What Actually Happens During an Eye Exam?

What Actually Happens During an Eye Exam?

As you go about your life, you rely heavily on your vision to navigate the world around you. Your eyes are a given, and you wouldn’t normally give it much thought—until something goes wrong. Then you wonder why it didn’t occur to you to give them regular eye exams before. The exams would have warned you of potential problems before they worsen or steal your sight. But late or not too late, here are the stages of an eye exam and what to anticipate at each level.


Checking Your Medical History


Getting information about your medical history is the first step in an eye exam. Your ophthalmologist will inquire about any existing or previous eye diseases, family history, allergies, and medication use. This will enable the physician to understand your general health and risk for eye disorders.


Measuring Visual Acuity


Your ability to read letters and figures on a chart from a certain distance is your visual acuity. Your eye doctor will assess your visual acuity using a chart. They will ask you to read the letters or numbers displayed from a distance. This test helps determine if you need glasses or contacts to improve your vision.


Testing Eye Movements


The next step involves testing your eye movements. It includes how well your eyes track objects, move side to side, and focus on items at various distances. These tests help detect problems with eye coordination and muscle function.


Checking Eye Pressure


An eye exam must include an eye pressure test. This is because glaucoma, which can result in excessive pressure, can cause blindness. The examination is easy and painless. Your eye doctor will measure the pressure by blowing a tiny puff of air into your eye. The doctor may suggest additional tests to look for glaucoma in the case of excessive pressure.


Dilating Your Pupils


During an eye exam, your doctor may use dilating drops to widen your pupils. This process allows the doctor to examine the inside of your eye more clearly. Dilating drops can cause temporary blurred vision and sensitivity to light. You should bring a pair of sunglasses to wear after the exam.

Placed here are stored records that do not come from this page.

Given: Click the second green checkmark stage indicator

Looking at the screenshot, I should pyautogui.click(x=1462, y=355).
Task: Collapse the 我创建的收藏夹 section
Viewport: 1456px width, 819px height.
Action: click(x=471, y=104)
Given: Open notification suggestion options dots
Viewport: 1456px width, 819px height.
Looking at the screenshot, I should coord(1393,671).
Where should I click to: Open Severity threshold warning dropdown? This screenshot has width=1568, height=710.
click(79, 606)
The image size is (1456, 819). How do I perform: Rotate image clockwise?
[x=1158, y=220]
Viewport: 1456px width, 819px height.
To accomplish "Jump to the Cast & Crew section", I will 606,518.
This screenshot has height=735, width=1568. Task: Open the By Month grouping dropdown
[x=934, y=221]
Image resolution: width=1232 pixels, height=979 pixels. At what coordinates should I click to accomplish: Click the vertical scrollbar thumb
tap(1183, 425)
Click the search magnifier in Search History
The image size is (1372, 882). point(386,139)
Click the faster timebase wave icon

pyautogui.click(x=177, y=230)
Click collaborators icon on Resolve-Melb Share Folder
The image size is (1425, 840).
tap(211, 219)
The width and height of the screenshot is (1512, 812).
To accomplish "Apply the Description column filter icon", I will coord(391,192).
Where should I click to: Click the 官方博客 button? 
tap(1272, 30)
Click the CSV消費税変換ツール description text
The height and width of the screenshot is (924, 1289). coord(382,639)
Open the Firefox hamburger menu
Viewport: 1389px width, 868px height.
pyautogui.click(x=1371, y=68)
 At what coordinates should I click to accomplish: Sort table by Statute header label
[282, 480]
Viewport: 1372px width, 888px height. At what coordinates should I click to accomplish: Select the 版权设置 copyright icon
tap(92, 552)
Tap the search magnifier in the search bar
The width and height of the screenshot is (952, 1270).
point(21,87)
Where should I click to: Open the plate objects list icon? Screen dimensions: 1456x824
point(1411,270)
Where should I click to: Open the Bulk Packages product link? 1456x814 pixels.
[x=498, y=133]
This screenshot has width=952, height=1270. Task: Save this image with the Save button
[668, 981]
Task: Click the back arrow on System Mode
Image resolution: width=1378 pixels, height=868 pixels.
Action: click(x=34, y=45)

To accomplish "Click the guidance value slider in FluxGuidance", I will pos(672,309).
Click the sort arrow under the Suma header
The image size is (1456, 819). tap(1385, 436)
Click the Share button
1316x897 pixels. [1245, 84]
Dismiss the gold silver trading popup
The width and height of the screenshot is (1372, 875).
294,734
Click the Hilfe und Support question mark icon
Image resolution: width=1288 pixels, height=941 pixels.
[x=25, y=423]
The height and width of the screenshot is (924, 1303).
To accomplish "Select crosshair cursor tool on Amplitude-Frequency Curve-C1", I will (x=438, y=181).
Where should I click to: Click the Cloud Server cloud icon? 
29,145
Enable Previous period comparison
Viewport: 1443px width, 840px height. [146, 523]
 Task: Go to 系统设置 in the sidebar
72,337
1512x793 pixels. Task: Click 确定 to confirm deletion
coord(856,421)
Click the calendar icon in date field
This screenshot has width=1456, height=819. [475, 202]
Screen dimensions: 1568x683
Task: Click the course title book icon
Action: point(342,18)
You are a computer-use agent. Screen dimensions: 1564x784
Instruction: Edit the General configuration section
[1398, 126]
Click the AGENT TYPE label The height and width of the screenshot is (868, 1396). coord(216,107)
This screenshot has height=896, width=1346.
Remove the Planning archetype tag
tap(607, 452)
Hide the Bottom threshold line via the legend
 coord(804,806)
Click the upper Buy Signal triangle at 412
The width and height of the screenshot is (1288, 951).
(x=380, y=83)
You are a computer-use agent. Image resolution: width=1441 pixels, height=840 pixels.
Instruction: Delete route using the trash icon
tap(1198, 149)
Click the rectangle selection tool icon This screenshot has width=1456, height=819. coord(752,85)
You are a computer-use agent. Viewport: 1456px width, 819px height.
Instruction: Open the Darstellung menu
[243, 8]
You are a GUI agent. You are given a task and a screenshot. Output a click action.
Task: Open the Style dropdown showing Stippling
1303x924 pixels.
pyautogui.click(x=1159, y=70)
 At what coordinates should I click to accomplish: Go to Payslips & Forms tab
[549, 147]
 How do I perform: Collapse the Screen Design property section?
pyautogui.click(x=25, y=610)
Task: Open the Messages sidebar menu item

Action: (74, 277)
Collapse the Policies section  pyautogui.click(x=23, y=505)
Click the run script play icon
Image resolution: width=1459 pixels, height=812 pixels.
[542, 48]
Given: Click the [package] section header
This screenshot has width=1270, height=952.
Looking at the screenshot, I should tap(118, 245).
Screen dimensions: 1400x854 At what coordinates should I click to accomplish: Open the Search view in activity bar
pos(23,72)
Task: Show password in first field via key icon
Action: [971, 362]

Examining the Inside of Your Eye


Your eye doctor will dilate your pupils before looking inside your eye using an ophthalmoscope. This specialized instrument aids in the early detection of eye conditions such as diabetic retinopathy, macular degeneration, and cataracts.


Discussing Your Results


Following the eye exam, your eye doctor will go through the findings with you. The doctor will explain the diagnosis and provide possible treatments if the examination finds an issue. These may include a prescription for glasses or contacts, medication, or surgery.


Fun Facts About Eyes


Here are a few fascinating details about our eyes:

  • Around two million functional pieces make up your eyes. After the brain, they are the second-most complicated organ in the human body

  • The eye muscles are the strongest in the human body for the job they have to do

  • Your eyes are capable of processing 36,000 bits of information every hour

  • The human eye can distinguish between 10 million different colors

  • A blink typically lasts between 100 and 150 milliseconds

  • You have fully developed eyes by the age of seven

  • Everyone has a visual blind zone. However, the brain fills in the blanks, so you are unaware




Eye exams are an essential aspect of maintaining good eye health. Eye exams can prevent vision loss and help you maintain healthy eyesight by detecting eye problems early. Schedule an appointment with your eye doctor for an eye exam now that you know what to anticipate.